November: Goldene Taubnessel (Lamium galeobdolon / Lamium argentatum)

"Im purpur- und schwarzroten Laube kauern die dunkelgrünen, mit grauen, raupenähnlichen Flecken besetzten Blätter der goldenen Taubnessel..." Bukolisches Tagebuch, 5. November 1928

Auf den ersten Blick werden sie oft mit den Brennesseln verwechselt, mit denen sie außer der Gestalt der Blätter aber nichts gemein haben und mit denen sie auch gar nicht weiter verwandt sind. Die Taubnesseln gehören zur artenreichen Familie der Lippenblütler und im Gegensatz zu ihren Namenschwestern besitzen sie gar keine Brennhaare, sind also "taub" und harmlos. Während die Blüten der Brennessel klein, grün und unscheinbar sind und vom Wind bestäubt werden, bilden die Taubnesseln attraktive Blüten mit einer klaren Rücken-Bauch-Asymmetrie aus (in der Botanik spricht man von dorsiventralen Blüten).

Addressaten für diese Pracht sind Hautflügler, also Bienen und Hummeln, die intelligentesten Insekten, die eine Vielzahl von Formen, Farben, Mustern und auch Düften in einem besonderen Teil ihres Gehirns, dem Pilzkörper, verarbeiten und mit ihren langen Rüsseln den tief im Schlund der Blüte verborgenen Nektar erreichen können. Damit die Bestäuber den Weg finden, sind auf der großen "Unterlippe" der Goldnesselblüte orangerote Markierungen angebracht. Die Staubgefäße mit dem Pollen liegen in der helmartig aufgewölbten Oberlippe und werden ähnlich wie beim ebenfalls zu den Lippenblütlern gehörenden Wiesensalbei durch einen Hebel heruntergedrückt, wenn die Biene, den Markierungen folgend, in den Blütenschlund hineinkriecht. Durch diesen, bei den Lippenblütlern mehrfach entstandenen, Hebelmechanismus wird dann der Pollen auf den Hinterleib der Biene aufgetupft, von wo er bei der nächsten besuchten Blüte vom Griffel aufgenommen werden kann.

* **Auszug aus Datensatz**
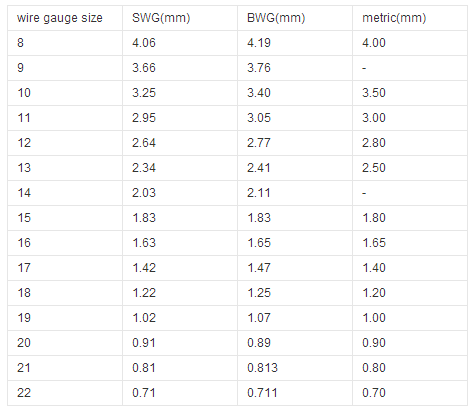
Task: Click the BWG value 3.76
Action: point(259,68)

* **Angaben zur Aufgabe**
Setze den Text über die Goldene Taubnessel im Anschluss an seinen letzten Satz fort.

* **Lösung der Aufgabe**
Wie alle Lippenblütler - von dieser Familie sind mehr als 8000 Arten bekannt - neigen auch die Taubnesseln zur schwelgerischen Neubildung von Arten. Neben den weißen und purpurnen Taubnesseln gibt es daher nicht nur eine Goldene Taubnessel, sondern gleich mehrere davon. Außer der Gewöhnlichen Goldnessel (Lamium galeobdolon), die in ganz Europa bis nach Persien vorkommt, gibt es also noch zahlreiche Varianten, die je nach Autor als eigene Arten oder Unterarten angesehen werden. Die von Lehmann angesprochenen silbernen Muster auf den Blättern deuten darauf hin, dass er hier die Silberblättrige Taubnessel (Lamium argentatum) beschrieben hat, bei der Gewöhnlichen Goldnessel sind diese Muster, wenn überhaupt, nur ganz zart in der Winterzeit angedeutet.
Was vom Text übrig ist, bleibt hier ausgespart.